Other banks are making contributions in other ways. In addition to the Jefferson Avenue branch and as part of its community benefits plan, Northwest Bank, a $14.2 billion-asset bank, supports a financial education center through a partnership with Belmont Housing Resources of Western New York. Meanwhile, the $198 billion-asset KeyBank gave $30 million for bridge and construction financing for Northland Workforce Training Center, a $100 million redevelopment project at a former manufacturing complex on the East Side that was partially funded by the state.
BankOnBuffalo’s East Side branch is located inside the center, which offers KeyBank training in advanced manufacturing and clean energy technology careers. A subsidiary of $5.6 billion-asset CNB Financial in Clearfield, Pennsylvania, BankOnBuffalo’s office opened a month after the shooting. The timing was coincidental, but important, said Michael Noah, president of BankOnBuffalo.
“I think it just cemented the point that this is a place we need to be, to be able to be part of these communities and this community specifically, and be able to build this community up,” Noah said.
In terms of public-private collaboration, some banks have been involved in a deeper way. In 2019, New York state, which had already been pouring $1 billion into Buffalo to help revitalize the economy, announced a $65 million economic development fund for the East Side. The initiative is focused on stabilizing neighborhoods, increasing homeownership, redeveloping commercial corridors including Jefferson Avenue, improving historical assets, expanding workforce training and development and supporting small businesses and entrepreneurship.

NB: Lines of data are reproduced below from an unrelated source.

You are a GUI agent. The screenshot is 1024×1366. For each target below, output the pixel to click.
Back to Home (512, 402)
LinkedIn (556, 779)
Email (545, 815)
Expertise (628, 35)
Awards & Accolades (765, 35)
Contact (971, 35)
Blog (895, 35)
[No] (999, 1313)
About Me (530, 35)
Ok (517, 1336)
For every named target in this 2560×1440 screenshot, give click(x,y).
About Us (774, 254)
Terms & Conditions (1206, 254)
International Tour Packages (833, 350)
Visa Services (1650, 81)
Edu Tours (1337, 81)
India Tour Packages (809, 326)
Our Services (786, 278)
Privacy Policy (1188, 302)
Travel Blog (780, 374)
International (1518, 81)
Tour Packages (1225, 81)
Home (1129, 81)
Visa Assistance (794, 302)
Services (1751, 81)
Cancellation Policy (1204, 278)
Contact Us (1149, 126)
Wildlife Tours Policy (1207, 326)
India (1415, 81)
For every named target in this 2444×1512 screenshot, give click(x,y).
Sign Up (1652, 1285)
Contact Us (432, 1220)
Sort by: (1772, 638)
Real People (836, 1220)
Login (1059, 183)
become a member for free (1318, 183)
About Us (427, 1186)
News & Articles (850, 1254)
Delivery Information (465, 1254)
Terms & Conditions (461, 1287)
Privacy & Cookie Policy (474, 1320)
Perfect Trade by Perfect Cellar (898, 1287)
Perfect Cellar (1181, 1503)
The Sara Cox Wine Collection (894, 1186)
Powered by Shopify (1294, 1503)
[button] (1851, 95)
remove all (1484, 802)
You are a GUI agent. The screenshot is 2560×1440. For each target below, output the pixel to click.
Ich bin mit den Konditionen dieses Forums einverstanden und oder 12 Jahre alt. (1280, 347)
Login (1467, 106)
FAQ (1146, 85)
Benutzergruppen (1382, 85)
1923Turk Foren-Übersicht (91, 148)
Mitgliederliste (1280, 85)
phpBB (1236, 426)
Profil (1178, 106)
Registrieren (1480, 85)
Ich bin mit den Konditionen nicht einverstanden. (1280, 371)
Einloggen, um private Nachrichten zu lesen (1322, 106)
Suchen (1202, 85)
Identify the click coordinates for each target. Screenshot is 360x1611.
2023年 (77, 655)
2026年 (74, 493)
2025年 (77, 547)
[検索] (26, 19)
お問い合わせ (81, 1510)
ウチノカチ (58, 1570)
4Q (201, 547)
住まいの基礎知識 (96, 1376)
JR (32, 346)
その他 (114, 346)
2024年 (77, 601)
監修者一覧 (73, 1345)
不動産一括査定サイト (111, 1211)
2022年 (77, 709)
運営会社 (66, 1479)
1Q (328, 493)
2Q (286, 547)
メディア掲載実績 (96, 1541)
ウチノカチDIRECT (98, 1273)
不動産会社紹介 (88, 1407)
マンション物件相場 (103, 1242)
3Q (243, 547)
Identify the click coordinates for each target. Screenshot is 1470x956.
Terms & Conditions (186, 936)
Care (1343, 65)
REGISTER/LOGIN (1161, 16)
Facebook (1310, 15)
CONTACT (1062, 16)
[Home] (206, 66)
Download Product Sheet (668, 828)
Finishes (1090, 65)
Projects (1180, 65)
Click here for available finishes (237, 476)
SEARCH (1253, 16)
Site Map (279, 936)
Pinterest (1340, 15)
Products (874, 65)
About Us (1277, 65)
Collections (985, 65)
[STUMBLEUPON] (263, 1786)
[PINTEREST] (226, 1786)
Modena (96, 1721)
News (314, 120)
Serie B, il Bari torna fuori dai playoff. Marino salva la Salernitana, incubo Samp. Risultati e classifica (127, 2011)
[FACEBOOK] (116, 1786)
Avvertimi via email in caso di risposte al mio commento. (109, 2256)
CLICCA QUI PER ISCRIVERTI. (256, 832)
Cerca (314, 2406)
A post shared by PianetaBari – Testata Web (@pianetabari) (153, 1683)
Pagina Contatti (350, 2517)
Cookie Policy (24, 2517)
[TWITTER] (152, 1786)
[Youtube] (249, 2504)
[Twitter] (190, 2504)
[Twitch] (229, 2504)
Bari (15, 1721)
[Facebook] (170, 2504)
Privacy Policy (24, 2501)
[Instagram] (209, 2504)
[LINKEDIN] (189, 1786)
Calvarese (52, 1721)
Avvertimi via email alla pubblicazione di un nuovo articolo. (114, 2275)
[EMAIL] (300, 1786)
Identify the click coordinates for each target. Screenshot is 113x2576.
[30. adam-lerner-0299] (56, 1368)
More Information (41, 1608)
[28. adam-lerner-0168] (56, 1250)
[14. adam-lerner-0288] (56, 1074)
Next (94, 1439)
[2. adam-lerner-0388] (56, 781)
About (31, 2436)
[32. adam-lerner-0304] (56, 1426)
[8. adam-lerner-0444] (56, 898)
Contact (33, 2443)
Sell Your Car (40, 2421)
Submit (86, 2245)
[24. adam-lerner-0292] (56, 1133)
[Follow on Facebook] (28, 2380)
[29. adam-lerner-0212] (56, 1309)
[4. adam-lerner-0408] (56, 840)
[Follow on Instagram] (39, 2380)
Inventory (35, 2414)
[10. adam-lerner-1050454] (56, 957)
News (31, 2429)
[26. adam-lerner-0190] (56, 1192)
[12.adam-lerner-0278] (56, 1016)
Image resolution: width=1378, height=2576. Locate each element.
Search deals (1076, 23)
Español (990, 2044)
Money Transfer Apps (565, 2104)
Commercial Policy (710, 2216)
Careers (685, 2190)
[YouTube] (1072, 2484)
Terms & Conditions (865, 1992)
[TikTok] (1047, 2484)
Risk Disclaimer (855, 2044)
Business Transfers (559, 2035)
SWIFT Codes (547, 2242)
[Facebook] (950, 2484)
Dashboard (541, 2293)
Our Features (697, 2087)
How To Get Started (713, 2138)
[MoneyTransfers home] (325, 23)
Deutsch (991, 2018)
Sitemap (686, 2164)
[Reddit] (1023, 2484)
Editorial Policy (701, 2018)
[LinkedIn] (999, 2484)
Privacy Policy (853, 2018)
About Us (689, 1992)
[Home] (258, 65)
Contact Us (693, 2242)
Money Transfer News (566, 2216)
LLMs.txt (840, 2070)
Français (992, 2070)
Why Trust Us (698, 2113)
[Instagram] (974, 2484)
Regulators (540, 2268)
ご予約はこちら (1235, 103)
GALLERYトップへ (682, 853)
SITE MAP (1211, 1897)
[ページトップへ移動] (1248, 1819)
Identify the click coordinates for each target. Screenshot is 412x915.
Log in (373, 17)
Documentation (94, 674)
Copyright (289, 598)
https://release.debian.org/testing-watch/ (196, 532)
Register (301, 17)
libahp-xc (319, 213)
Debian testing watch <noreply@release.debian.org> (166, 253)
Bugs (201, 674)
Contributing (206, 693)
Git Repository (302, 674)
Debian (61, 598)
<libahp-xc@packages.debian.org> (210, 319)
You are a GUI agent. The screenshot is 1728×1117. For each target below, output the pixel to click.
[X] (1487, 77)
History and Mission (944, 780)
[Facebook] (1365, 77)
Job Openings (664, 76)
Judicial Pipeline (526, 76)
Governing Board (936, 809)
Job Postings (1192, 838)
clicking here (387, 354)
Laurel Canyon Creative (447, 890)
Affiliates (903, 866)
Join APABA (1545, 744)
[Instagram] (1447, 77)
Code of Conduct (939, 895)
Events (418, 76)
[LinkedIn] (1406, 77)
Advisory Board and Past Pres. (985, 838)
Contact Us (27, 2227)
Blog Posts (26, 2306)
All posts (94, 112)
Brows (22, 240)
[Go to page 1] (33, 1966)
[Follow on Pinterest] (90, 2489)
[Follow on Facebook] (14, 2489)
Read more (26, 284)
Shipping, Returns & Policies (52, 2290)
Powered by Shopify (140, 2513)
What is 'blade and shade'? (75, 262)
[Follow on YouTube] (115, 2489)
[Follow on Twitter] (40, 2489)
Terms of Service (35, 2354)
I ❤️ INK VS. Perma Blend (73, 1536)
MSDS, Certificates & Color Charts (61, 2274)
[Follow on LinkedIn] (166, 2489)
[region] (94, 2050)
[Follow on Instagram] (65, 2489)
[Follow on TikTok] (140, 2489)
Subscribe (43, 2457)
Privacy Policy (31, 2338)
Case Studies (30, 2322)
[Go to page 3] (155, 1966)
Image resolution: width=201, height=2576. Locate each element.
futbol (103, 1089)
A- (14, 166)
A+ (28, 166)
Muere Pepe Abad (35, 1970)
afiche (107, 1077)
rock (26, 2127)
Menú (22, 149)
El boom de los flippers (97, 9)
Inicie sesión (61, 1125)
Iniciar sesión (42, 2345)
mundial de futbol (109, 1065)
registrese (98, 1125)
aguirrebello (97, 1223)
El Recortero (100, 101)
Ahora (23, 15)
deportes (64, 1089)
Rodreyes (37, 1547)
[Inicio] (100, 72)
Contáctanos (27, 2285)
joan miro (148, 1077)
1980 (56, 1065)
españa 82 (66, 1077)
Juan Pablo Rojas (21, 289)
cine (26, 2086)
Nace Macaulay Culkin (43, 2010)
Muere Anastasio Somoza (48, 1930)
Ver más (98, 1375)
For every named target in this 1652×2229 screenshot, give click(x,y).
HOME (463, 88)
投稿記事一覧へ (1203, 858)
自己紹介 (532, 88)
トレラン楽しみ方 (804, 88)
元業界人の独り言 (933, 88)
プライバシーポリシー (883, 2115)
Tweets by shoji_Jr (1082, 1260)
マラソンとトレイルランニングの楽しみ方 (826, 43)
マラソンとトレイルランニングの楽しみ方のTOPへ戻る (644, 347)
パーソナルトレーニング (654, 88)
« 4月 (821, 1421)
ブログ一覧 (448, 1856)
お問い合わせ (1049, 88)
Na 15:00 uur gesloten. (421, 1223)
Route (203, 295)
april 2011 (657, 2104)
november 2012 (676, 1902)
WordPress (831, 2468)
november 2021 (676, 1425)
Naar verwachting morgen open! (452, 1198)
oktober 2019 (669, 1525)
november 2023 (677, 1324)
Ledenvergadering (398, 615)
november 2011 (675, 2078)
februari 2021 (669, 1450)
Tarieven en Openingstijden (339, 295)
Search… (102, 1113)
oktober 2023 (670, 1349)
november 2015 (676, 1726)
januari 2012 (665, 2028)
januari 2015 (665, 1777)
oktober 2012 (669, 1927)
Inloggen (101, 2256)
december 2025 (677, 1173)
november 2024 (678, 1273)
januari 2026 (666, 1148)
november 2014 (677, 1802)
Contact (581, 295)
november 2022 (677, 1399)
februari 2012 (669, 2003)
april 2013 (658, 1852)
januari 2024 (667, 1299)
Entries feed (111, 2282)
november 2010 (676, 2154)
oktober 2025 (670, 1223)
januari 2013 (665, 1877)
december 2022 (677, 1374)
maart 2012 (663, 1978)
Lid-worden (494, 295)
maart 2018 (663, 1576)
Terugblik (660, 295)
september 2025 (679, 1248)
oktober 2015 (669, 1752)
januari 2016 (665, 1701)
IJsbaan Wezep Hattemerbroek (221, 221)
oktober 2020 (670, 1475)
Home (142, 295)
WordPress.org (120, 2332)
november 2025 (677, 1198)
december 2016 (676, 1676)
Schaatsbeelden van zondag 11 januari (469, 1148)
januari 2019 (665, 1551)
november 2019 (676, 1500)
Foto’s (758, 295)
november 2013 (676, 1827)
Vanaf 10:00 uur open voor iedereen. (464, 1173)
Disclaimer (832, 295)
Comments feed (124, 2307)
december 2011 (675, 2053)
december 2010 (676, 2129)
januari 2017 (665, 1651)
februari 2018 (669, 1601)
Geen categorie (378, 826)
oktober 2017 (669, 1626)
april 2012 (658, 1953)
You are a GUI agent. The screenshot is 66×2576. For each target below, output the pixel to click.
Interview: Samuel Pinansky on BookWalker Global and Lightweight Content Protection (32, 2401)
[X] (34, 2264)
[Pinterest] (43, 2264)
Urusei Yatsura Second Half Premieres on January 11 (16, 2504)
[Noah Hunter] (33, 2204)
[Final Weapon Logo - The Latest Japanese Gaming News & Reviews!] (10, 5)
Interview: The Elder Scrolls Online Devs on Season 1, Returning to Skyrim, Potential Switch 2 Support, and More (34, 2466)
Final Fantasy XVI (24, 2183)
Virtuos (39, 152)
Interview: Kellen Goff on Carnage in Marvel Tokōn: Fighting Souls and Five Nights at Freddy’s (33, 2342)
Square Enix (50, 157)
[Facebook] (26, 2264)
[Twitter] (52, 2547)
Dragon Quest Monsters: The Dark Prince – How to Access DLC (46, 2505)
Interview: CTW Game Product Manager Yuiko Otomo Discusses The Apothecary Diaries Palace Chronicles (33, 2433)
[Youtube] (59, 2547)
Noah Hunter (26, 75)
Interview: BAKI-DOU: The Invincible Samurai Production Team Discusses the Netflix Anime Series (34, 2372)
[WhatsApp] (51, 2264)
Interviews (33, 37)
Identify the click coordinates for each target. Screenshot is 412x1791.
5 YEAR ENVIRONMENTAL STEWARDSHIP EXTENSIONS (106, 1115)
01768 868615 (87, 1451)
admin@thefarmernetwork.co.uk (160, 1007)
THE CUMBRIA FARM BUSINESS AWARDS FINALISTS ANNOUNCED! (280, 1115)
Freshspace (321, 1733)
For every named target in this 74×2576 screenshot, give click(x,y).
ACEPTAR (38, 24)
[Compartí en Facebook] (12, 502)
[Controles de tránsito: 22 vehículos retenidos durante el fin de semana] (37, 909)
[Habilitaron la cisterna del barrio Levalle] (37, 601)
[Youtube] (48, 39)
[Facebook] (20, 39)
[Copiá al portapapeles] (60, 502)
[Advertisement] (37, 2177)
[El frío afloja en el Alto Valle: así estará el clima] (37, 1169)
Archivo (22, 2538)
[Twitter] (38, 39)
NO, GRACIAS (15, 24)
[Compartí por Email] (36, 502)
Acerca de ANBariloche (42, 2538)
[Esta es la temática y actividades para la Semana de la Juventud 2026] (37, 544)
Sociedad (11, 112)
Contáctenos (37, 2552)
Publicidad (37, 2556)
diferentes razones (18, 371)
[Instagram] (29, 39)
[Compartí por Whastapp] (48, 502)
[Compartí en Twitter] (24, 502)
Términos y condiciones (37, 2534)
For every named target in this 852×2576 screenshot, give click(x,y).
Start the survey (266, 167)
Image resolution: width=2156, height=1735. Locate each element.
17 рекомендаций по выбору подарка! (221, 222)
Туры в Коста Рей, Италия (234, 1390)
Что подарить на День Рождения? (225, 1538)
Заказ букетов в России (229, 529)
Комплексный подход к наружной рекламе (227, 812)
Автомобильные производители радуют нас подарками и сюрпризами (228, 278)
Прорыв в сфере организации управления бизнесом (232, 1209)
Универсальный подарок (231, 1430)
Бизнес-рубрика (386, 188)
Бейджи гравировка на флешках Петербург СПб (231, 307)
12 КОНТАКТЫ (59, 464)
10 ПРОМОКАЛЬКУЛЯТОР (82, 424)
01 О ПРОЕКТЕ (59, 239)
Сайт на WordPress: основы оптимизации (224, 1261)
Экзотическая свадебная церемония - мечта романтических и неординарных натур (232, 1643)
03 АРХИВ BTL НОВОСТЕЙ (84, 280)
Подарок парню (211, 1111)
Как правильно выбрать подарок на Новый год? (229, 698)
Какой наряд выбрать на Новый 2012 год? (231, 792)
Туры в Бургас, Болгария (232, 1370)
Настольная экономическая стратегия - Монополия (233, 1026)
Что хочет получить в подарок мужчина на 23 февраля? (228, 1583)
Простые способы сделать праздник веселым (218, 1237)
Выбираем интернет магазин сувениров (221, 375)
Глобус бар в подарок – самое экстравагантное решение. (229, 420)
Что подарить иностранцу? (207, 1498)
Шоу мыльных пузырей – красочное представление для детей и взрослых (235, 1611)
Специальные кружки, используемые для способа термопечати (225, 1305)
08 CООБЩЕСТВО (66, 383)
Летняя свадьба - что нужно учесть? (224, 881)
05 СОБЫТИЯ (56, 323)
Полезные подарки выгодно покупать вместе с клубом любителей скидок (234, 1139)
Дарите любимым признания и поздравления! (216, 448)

In conjunction with the funding, a public-private partnership called East Side Avenues was created to provide capital and organizational support to the projects happening along four East Side commercial corridors. Six banks — Charlotte, North Carolina-based Bank of America, the second-largest bank in the nation with $2.5 trillion of assets; M&T, which has $203 billion of assets; KeyBank; Warsaw, New York-based Five Star Bank, which has about $6 billion of assets; Northwest and Evans — are among the 14 private and philanthropic organizations that pledged a combined $8.4 million to pay for five years’ worth of operational support, governance and finance, fundraising and technical assistance to support the nonprofits doing the work.
Laura Quebral, director of the University at Buffalo Regional Institute, which is managing East Side Avenues, said the banks were the first corporations to step up to the request for help, and since then have provided loans and other products and education to keep the program moving.
Their participation “is a signal to the community that banks cared and were invested and were willing to collaborate around something,” Quebral said. “Being at the table was so meaningful.”
Richard Hamister is Northwest’s New York regional president and former co-chair of East Side Avenues. Hamister, who is based in Buffalo, said banks are a “community asset” that have a responsibility to lift up all communities, including those where conditions have arisen that allow it to be a target of racism like the East Side.
“We operate under federal charters, so we have an obligation to the community to not only provide products and services they need but also support when you go through a tragedy like that,” Hamister said. “We also have a moral obligation to try to help when things are broken … and to do what we can. We can’t fix everything, but we’ve got to fix our piece and try to help where we can.”
In the wake of a tragedy
After the massacre, there was a flurry of activity within banks and other organizations, local and out-of-town, to respond to the immediate needs of East Side residents. With the community’s only supermarket closed indefinitely, much of the response centered around food collection and distribution. Three of M&T’s five East Side branches, including the Jefferson Avenue branch across the street from Tops, became food distribution sites for weeks after the shooting. On two consecutive Fridays, Northwest provided around 200 free lunches to the community, using a neighborhood caterer who is also the bank’s customer. And BankOnBuffalo collected employee donations that amounted to more than 20 boxes of toiletries and other items that were distributed to a nonprofit.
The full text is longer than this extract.